Farklı bir iş yapıyor olsam da aynı duruş ve bakış açısında olurdum
Kariyerimle ilgili en temel kararları çok erken yaşlarda aldım ve bu kararlara uygun hareket etmeye çalıştım. Hedefleriniz olduğunda alternatif evrenlere çok fazla kafa yormuyorsunuz. Yalnızca hangi alanda çalışırsam çalışayım, kendi ilkelerim ve başarı kriterlerim doğrultusunda en yüksek katma değeri üretmek için çalışacağımdan eminim. Halihazırda farklı iş alanlarında kendi mesleğim ve görev alanım çerçevesinde sonuçlar elde ettim. Bundan çok farklı bir iş yapıyor olsam yine aynı durumda olurdum diye tahmin ediyorum. Şu an geldiğim noktada kendimi çok yetkin ve etkili hissediyorum. Yalnızca kişisel birikim yönünden değil bulunduğum pozisyon açısından da kendimi tatmin edici bir noktada hissediyorum. TurkNet Evreni kişisel birikimimi değerlendirmek için kusursuz bir oyun alanı ve bunu mümkün olan en iyi şekilde değerlendirmeye çalışıyorum. Bu arada hep aklımda bir yardım derneğinin liderliğini üstlenmek de var. Bunun için henüz geç kalmış sayılmam. Bir gün mutlaka bunu gerçekleştirmek istiyorum.

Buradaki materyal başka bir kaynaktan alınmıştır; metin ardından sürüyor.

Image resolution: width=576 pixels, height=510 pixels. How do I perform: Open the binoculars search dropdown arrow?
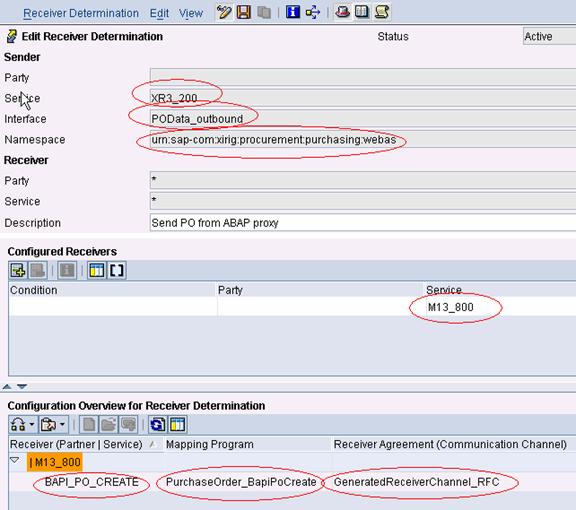tap(32, 424)
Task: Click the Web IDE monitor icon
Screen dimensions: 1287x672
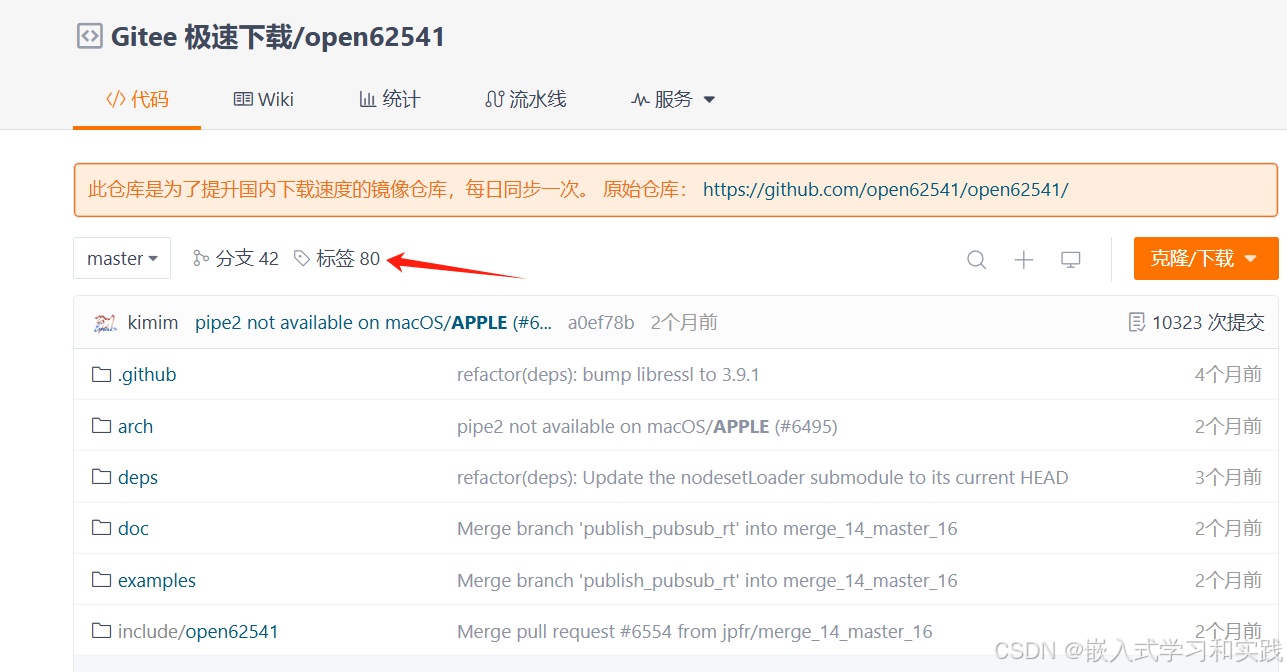Action: tap(1070, 259)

İş hayatımda beni motive eden üç şey
İş hayatımda beni motive eden birçok şey var. Ama üç konu özellikle seçmem gerekirse, birincisi dijital ekosistem, bu beni hep çok heyecanlandırıyor. İkincisi çalıştığım şirketin vizyonu. Şu anda o açıdan TurkNet gibi vizyoner bir şirkette çalışmak beni çok motive ediyor. Bir de ekibimin, birlikte çalıştığım insanların kalitesi çok önemli. Sadece yetenek anlamında değil, ekibimin etik değerleri ve sahip olduğu idealleri de benim için önemli.
Mesleğin ilk yıllarındaki Gül’e değişime hep açık ol derdim
Mesleğinin ilk yıllarındaki Gül’e değişen dünyanın ve koşulların farkında olarak gerektiğinde her türlü riski alarak değişime her zaman açık olmasını söylerdim. Ufak tefek aksaklıkları çok fazla büyütmemesini, aslolanın yolculuğun bütünü olduğunu hatırlatır, hatalarından daha fazla istifade etmeye çalışmasını tavsiye ederdim.